There is nothing outside of the text. What we call the "real" is itself a structure of signs, endlessly referring to other signs, never arriving at a transcendental signified that would anchor meaning once and for all.
The supplement adds itself, it is a surplus, a plenitude enriching another plenitude, the fullest measure of presence.
-- but the supplement also supplements. It adds only to replace.
Language bears within itself the necessity of its own critique. Every concept is inscribed in a chain or in a system within which it refers to the other.
The center is not the center. The concept of centered structure is contradictory -- the center, which is by definition unique, constitutes that very thing within a structure which while governing the structure, escapes structurality.
Writing is not a mere supplement to speech; it is the condition of possibility for all signification. The absence that writing introduces is always already at work in the living present of speech.
Meaning is never simply present or absent. It is always deferred, displaced, divided against itself.
The trace is not a presence but is rather the simulacrum of a presence that dislocates, displaces, and refers beyond itself. The trace has, properly speaking, no place, for effacement belongs to the very structure of the trace. In this way the metaphysical text is understood; it is still readable, and remains read.
What we call "meaning" is never a self-identical presence waiting to be discovered. It is produced through difference -- through the play of differences that constitutes language itself. The sign is always already divided. Every attempt to fix meaning, to arrest the play of the signifier, is itself a textual operation that produces new deferrals.
The history of metaphysics has always been the determination of Being as presence -- presence in the form of the thing's objectivity, presence as substance/essence/existence, temporal presence as the now, the self-presence of the cogito, consciousness, subjectivity. Presence is a function of absence. Logocentrism -- the metaphysics of phonetic writing -- has been the most original and powerful ethnocentrism.
To deconstruct is not to destroy. Deconstruction is not demolition. It is rather an attempt to think the structured genealogy of philosophical concepts in the most faithful, interior way -- but at the same time to determine, from a certain exterior, what this history has been able to dissimulate or forbid. The outside is already inside.

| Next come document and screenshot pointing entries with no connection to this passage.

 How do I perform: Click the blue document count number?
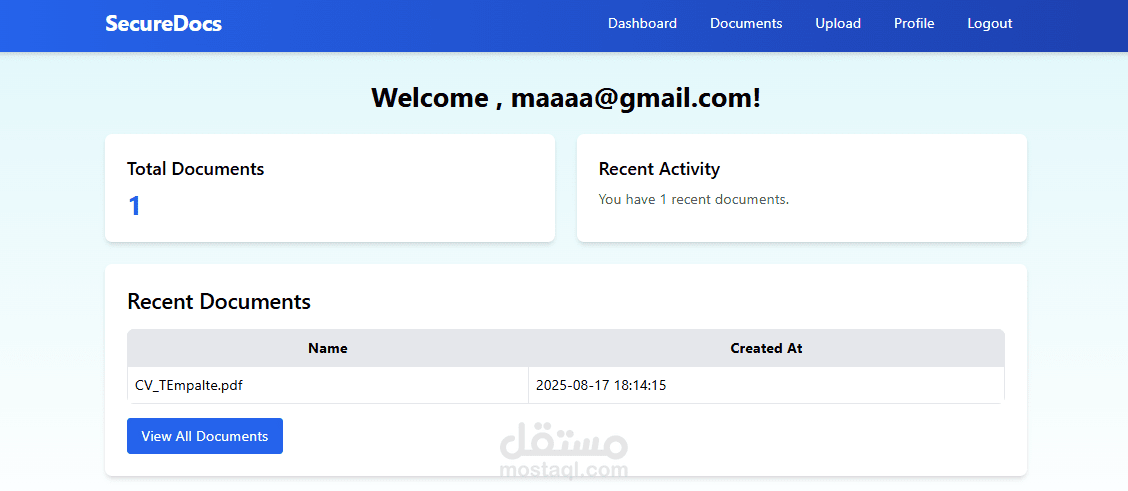(x=134, y=206)
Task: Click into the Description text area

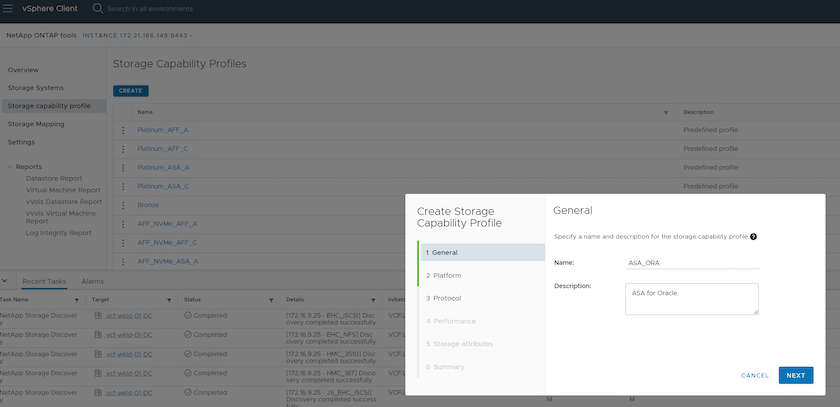Action: click(691, 298)
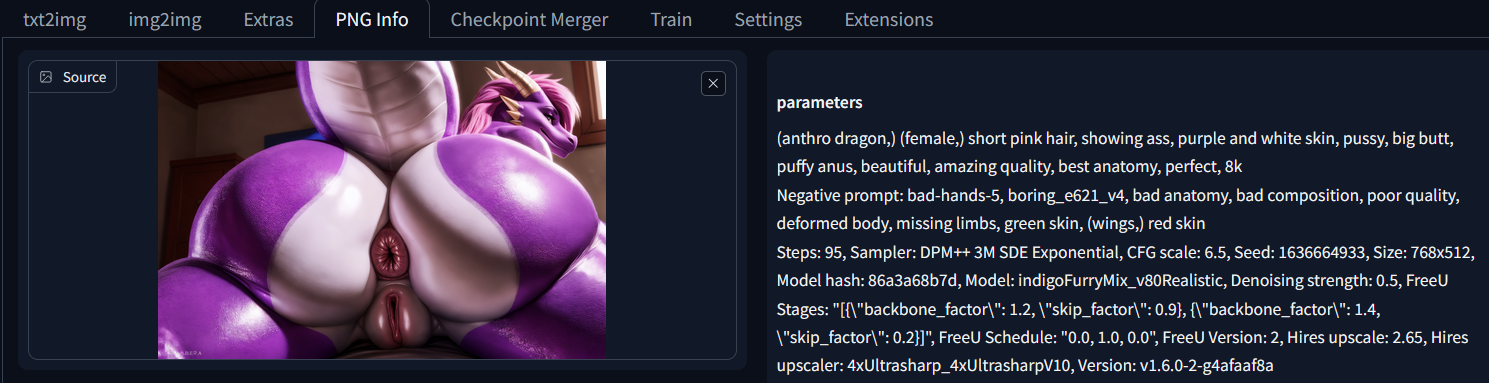Open the Settings tab
The image size is (1489, 383).
(x=768, y=19)
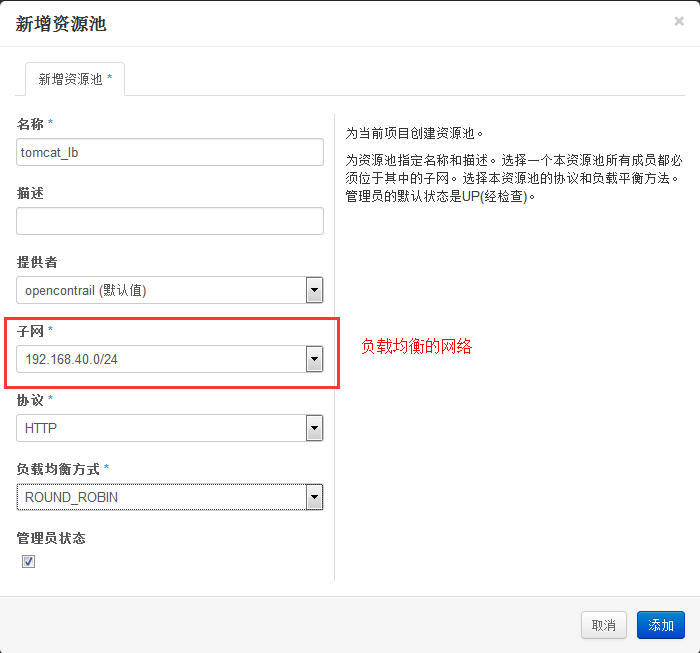Screen dimensions: 700x653
Task: Click the 协议 field label
Action: coord(31,399)
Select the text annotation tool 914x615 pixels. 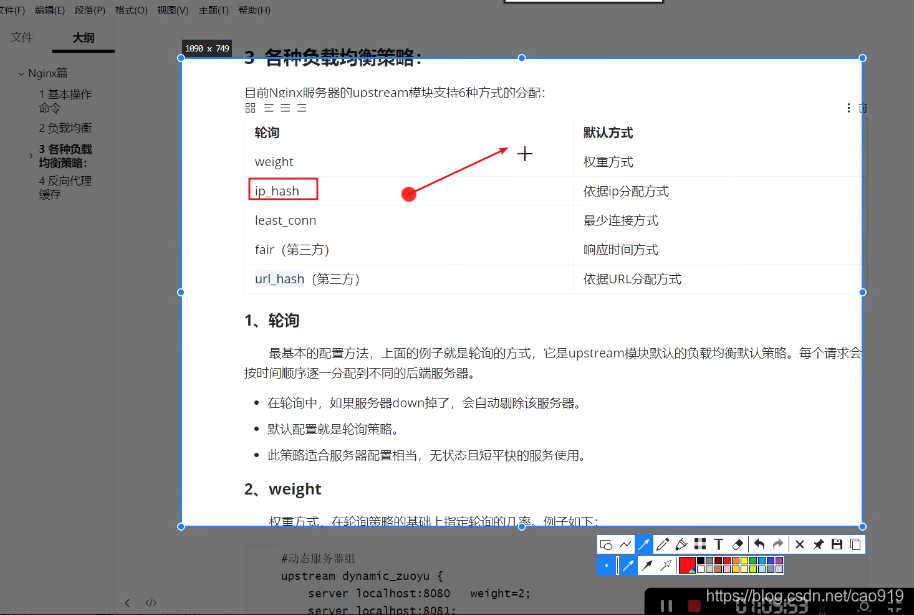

There is no simple origin, no pure beginning. What we call the origin is always already a repetition, a trace of something that was never fully present. The origin is constituted retroactively, produced by the very system it is supposed to found. Every foundation is unfounded. This is the paradox that deconstruction inhabits without attempting to resolve.
Reading is never passive reception. It is an active production of meaning, a writing that supplements the text it reads. The reader does not discover a meaning hidden in the text; they produce meaning through the act of reading itself. The boundary between reading and writing dissolves in the general text.
Structure, sign, and play. The concept of structure and even the word "structure" itself are as old as the episteme -- that is to say, as old as Western science and Western philosophy. But the structurality of structure -- although it has always been at work, has always been neutralized or reduced by a process of giving it a center or of referring it to a point of presence.